Let Owners decide on 'in kind'

Now that we have  an UNDERVALUED RESERVE PRICE,  and a clause 8.1.3 that will make the lowering of this already low RP a strong likelihood - it becomes even more imperative that owners can switch to the 'in kind'  payment option in order to preserve the equity in their homes. Now 1-for -1 payment need not necessarily be an exact exchange on a square footage basis, Owners should have the flexibility to have a smaller apartment and the remainder in cash on a pro-rata basis. It is for owners to look after their own interests - the forces out there want a cash sale only because it is more controllable and they have a vested interest in seeing it succeed. The CSA takes care to include contingencies that aid the Purchaser. There are no contingencies that protect the Vender. 

Look at it as a form of Insurance Policy: To protect ourselves we must insist on this 'in kind' payment option in case things turn ugly and owners are faced with a massive shortfall in a rising market, a forced downgrade or hitherto unknown tricks that may be employed to prize our asset from our hands. How much better it would have been for Waterfront View/Gillman Heights owners had they protected their flanks with this option. They could now be moving into a smaller but brand new Waterfront Waves/The Interlace apartment with the difference in cash. Their new homes would have been pegged to the present day market price and so would have lost no equity.   Instead, many are now back where they started 25 years ago; their replacement home is an old HDB with little or no cash in the bank to show for their efforts. Their prime land gone, their share in private property evaporated. 

Without an 'in kind' option as an insurance policy, I am afraid this collective sale becomes a high risk roll of the dice.   Forget about clause 8.1.14; it is complete garbage. Owners in Gillman and Waterfront were 'invited' and were shocked at the prices of the units offered. 

Not only that, they were treated like dirt. 

RE: response from subsidiary proprietor to my post here :
Item 24 on my list: By LTSA , payment can be 'in cash or kind or both', yet the CSA only has a cash option.
His response was 'The situation of payment in kind is not being envisaged'
Why has it not been envisaged? What right has the sale committee to casually dismiss a statutory option - a vital option for some owners? Does the SC know how many would want this option? Have they sent out a single survey form on any matter, let alone this one?

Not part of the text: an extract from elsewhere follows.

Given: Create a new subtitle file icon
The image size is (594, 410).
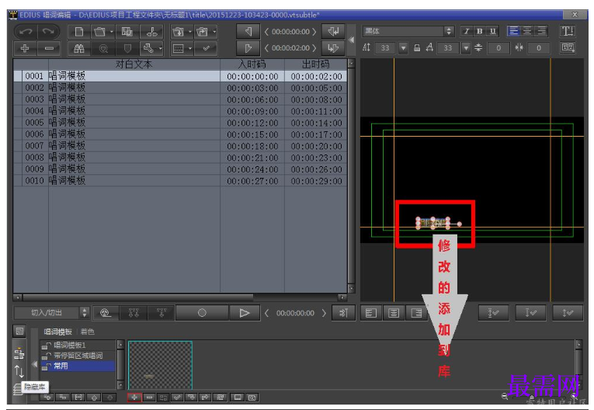Looking at the screenshot, I should pos(78,32).
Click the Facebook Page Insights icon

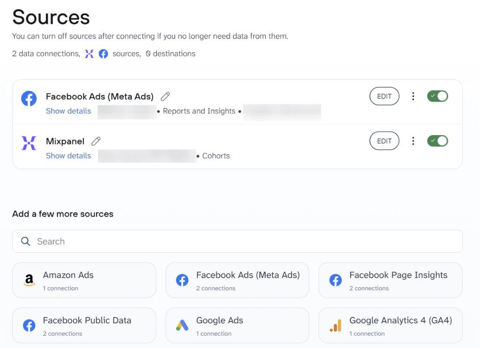(x=336, y=280)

The LTSA does not empower the Sale Committee to propose the Terms and Conditions of the CSA.  Owners were supposed to vote on those powers at the First EGM under a statutory resolution 'Powers, duties or function of the SC' but were inexplicably denied  that right.  I note that in 4.4.3 of the draft 2 CSA , the sale committee now seek to empower themselves to propose all the terms and conditions in the Agreement and this is done retroactively.  Is the SC proud of the terms it now proposes? 
Our  Minister of Law Mr. Shanmugam has explicitly stated that owners have the ultimate say and that the sale committee must act in accordance to the owners wishes as stated in the CSA. (Second Reading of the LTSA Amendment Bill, 18 may 2010): 
"A Sale Committee has to act in accordance with the mandate specified in its CSA. Thus, it really depends on what mandate is given to the Sale Committee."
"Owners have the ultimate say, they can ask for what they think is necessary for the process, or for them to participate in the process."
"The real point is that owners are free to adopt these measures if they are suitable for their particular circumstances. Thus, the ultimate choice is with the owners themselves on how the sale should be conducted."

I  sent in my request to have this 'in kind' option put to the vote in a resolution in the EGM 3, but it was binned.  The sale committee has ignored this owner's serious proposal but took care to insert inconsequential resolutions, such as 'allowing free  access to the meeting room' instead.

 The CSA has not yet been approved and so the sale committee does not have the power or sanction of 4.4.3  to propose all the terms and conditions.

I am resubmitting my request for the '1-for-1 exchange' and 'reaffirmation of sale price' to be included in EGM 4 as resolutions to be voted on by the owners. In Shan's words; I am asking for what I think is necessary for the process.  The ultimate choice is with the owners - not me alone,  not the sale committee, not the Solicitor and not the marketing agent.


  1. The issue of one for one exchange has been discussed in couple of SC meetings . SC isNOT proposing this possibiltiy based on these discussions -IT is NOT A DECISION by SC but a proposition and it is finally left to SPs decide on this issue at the EGM when they VOTE on the terms and conditions of CSA .Surely any SP is entitled to give a notice of motion to have thisoption of 1 for 1 exchange included in the CSA when EGM proper is being convened to consider and approve the CSA (CSA adoption was withdrawn from the agenda of last EGM)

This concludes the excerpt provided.